Wild Yeast baking challenge

About 2 weeks ago I tried to make my own sourdough starter not without failing first. I documented it day by day in the “Sourdough starter experiment” post. eventually grew strong, active and bubbly and it is named Dudette.

I previously baked with sourdough starter but this time …I have a plan!

Wild yeast, as it is also called it is far better for us then the commercial one and also gives the baked goods a better flavour. I am fascinated with all things from scratch and how nature provides us with everything we need. The antidote of this processed world we live in.

Inspired by Julie and Julia film, based on the book by Julie Powell – Julie & Julia: 365 Days, 524 Recipes, 1 Tiny Apartment Kitchen, my challenge is to learn.

This is the basic recipe for bread using a sourdough starter…and probably the easiest one.

Whisk the starter into the water add, olive oil, mix well. Add flour and salt, mix until the flour is incorporated well.
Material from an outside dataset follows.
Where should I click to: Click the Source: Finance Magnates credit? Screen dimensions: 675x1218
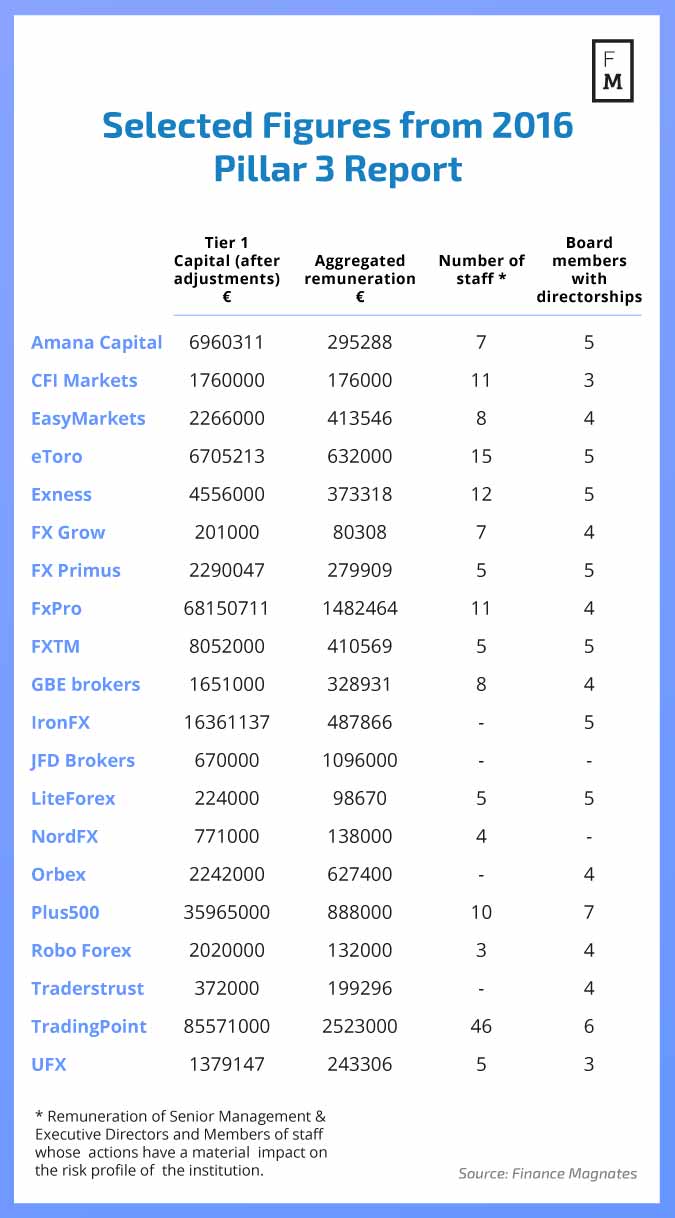point(547,1173)
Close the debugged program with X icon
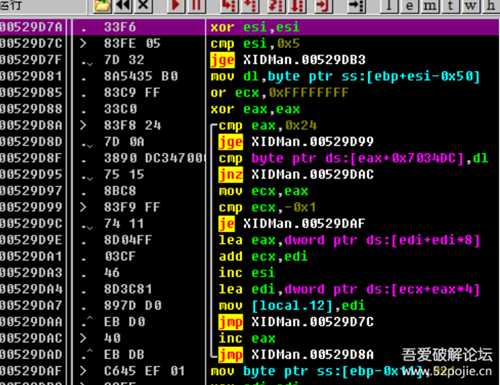The image size is (500, 385). coord(144,6)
Now need to sit and autolyse for about 30 minutes, maximum an hour.

After the rest you need to knead it nicely in a cute smooth ball. Now it’s time for the bulk rise, this can take from 2 hours to 12 maybe…depends on how strong your starter is and the temperature. I learnt to “listen” the dough. It is not about the time but the way it looks. The idea is for the dough to double in size and look all fluffy.

For me around 4-5 hours is enough as I live in a hot country. If I want a dough to take longer I move it in the living room where there is AC.

Optional you can give the dough some stretch and folds, 2-3 times, start 30 minutes after the bulk rise. You do it the bowl where is rising by stretching the dough and the folding on top, rotate the bowl, do another stretch, about 4 times.

When it doubled in size you can shape it, I make it round and nice just to get into my dutch oven (with baking paper on the bottom).

After it is shaped needs a second rise, but a shorter one – 30 to 60 minutes, needs to be slightly puffy. When you give it a poke it comes back slowly. Towards the end of the proofing preheat your oven to 450º F/ 230º C. Right before it goes in the oven, score the dough, I used a serrated knife to do it and it worked well. Just one score across.

When you put it in the oven, reduce temperature to 200C.

I baked it with the lid on for 20 minutes, then took the lid and baked for 40 more minutes.

  • 150 gr. sourdough starter

  • 500 gr. bread flour

  • 25 gr. olive oil

  • 250 gr. water (lukewarm)

  • 8-10 gr. salt

Autolyse

This is a process that happens at the beginning when you first mix the ingredients and let it rest without kneading. It helps develop stronger gluten which means a better bread and also helps manage the dough better.

The time can be from minimum of 15 minutes to an hour.

The oven issue

I gave here the specification from the recipes I follow regarding electric ovens. I have a gas one…and not a very good one. So I just adapt and try to understand, as it doesn’t even say the temperature. What I mean is…get to know your oven regardless and make adjustments.